We were told our dyspraxic, gifted son had Asperger's traits, possibly Asperger's syndrome. On his eighth birthday he was still not dry at night and we (his parents) had become really stressed about it thinking he would be one of the very tiny number of adults who wets the bed, especially as there was no family history there at all. We were so worried for him.
Then our occupational therapist pointed out that with sensory overload being an issue due to the Aspergers and also low muscle tone due to the dyspraxia, he would be almost certain to be a very deep sleeper (which of course we knew to be true) with a weak muscle controlling his bladder, both of which add up to bedwetting.
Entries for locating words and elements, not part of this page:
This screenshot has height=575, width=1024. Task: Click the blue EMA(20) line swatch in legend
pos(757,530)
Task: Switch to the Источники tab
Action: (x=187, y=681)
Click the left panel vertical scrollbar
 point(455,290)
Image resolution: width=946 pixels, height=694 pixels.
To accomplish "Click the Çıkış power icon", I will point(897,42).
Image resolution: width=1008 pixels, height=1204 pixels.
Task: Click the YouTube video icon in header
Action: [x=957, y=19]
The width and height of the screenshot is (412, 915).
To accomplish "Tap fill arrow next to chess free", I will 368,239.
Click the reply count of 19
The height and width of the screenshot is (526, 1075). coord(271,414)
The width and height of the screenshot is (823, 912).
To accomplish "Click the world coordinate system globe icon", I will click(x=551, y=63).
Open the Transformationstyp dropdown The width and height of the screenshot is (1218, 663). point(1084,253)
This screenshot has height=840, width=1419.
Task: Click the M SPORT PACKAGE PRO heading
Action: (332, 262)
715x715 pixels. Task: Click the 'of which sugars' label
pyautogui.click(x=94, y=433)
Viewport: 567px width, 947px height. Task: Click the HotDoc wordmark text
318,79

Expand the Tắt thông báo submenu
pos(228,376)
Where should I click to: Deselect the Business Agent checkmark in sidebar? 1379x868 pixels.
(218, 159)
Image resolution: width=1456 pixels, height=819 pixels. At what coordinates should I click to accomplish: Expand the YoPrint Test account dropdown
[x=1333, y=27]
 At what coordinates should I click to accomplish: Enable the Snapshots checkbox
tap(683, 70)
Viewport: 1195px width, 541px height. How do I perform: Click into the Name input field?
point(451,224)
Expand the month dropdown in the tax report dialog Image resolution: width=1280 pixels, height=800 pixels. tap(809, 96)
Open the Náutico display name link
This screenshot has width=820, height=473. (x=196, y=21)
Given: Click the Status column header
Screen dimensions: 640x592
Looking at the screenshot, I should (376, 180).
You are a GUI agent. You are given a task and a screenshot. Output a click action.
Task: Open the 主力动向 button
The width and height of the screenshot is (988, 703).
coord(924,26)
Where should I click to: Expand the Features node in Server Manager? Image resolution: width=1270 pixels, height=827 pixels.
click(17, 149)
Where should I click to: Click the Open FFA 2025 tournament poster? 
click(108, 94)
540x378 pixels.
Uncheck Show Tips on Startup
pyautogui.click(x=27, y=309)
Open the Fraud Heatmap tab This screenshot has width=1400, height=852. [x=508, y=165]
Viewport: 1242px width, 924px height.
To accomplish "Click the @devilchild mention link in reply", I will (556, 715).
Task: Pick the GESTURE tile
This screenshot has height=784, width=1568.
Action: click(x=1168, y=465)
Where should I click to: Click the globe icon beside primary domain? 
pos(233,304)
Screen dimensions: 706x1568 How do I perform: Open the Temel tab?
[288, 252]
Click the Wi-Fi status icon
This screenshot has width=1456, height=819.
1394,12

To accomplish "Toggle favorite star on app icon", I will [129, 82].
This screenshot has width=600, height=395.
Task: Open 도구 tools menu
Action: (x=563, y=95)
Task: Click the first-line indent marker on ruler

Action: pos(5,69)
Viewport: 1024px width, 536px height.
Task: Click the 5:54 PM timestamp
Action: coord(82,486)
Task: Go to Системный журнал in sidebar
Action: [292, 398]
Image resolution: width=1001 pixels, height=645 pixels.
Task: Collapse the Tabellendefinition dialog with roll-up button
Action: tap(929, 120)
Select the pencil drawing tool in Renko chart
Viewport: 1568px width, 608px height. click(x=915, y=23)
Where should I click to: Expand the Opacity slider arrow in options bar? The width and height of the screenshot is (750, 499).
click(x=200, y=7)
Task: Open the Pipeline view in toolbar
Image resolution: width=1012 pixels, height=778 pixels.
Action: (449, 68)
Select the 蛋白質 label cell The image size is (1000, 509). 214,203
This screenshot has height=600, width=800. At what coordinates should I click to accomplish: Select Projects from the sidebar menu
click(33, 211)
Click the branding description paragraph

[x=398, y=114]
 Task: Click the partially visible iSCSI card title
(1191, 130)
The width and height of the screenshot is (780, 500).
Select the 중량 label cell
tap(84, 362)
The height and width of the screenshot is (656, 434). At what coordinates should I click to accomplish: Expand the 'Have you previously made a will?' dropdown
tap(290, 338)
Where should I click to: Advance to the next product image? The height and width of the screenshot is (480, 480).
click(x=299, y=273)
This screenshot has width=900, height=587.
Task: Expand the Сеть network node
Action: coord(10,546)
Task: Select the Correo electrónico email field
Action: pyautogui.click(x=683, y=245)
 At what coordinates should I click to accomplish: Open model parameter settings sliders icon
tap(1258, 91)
We decided to start lifting him around 11pm and taking him to the toilet (although he never woke up but usually produced something) which we had given up a couple of years earlier due to no progress. (It did help to know that he usually wet around 11pm, so we had a good starting point). After a couple of weeks, he started being dry after 11 as long as we had managed to get him to wee when we lifted him. Then we decided the trick was to lift him 15 minutes earlier each week, gradually stretching the period of time he could stay dry until EVENTUALLY it was the entire night. We had worried that getting him to wee while still sound asleep would actually be counterproductive, training him to wee in his sleep rather than wake up, but those fears turned out to be unfounded. Suddenly we had success and there has been no turning back. Maybe it was the right time, who knows.
There are also exercises an OT can prescribe that strengthen the muscles, which was the next thing we were going to try. A friend of mine had success with hypnotherapy but it was very expensive and there are a lot of quacks in that field.
The wetting thing is very complex and related to many factors. After many discussions with a urologist, he said something that stuck in my brain. The most important physical factor is the urine concentrating hormone that our bodies develop. 100% of newborns don't have it and 99% of 15 year olds do, and there is little you can do about it.
My 14 year old (bright, not tested - but so similar to everything I have just read on here OMG!) daughter, has just stopped wetting at night. She was very slow in her physical development, but started talking at 7 months. My 12 year old, undiagnosed but definatley hardwork, bright borderline Aspie with Type One Diabetes, squint, and auditory processing disorder was dry very early on. She had a test done when she was nearly four, was biting and aggressive. 130 IQ, but the lady said that was as high as she could test. Very uneven development.
My son - who is driving me to distraction - has just toilet trained himself at 19months. However he doesn't have the physical skills to manage his own clothing??
Am new to this site and am nodding my head so very much to what I am reading. Son 20 months now, never slept, due partially to reflux and dairy intolerance. Could read some numerals and letters at 10months, 's', 'm', '6' and '2' Starting walking (running) then as well and has never stopped. His language development is not as advanced as the girls' was, however he says a lot and very loudly, but it is not always clear. He understands everything I say to him. He counts to twenty (he calls tenten) and loves seeing, reading and playing around with numbers. Physically, I swear he is nearly running faster than me, loves balancing, climbing, accurate ball skills, jumps with 2 feet, gallops to slow himself down. Has no fear. Melatonin in tiny doses (unprescribed - scored off another parent) has helped with his sleeping. I'm praying he becomes like his sister, needs an hour of reading, then sleeps like a log (not even smoke alarms in the same room will wake her)
Am at Playcentre with him - which is fantastic at the moment. Not sure what the future will hold?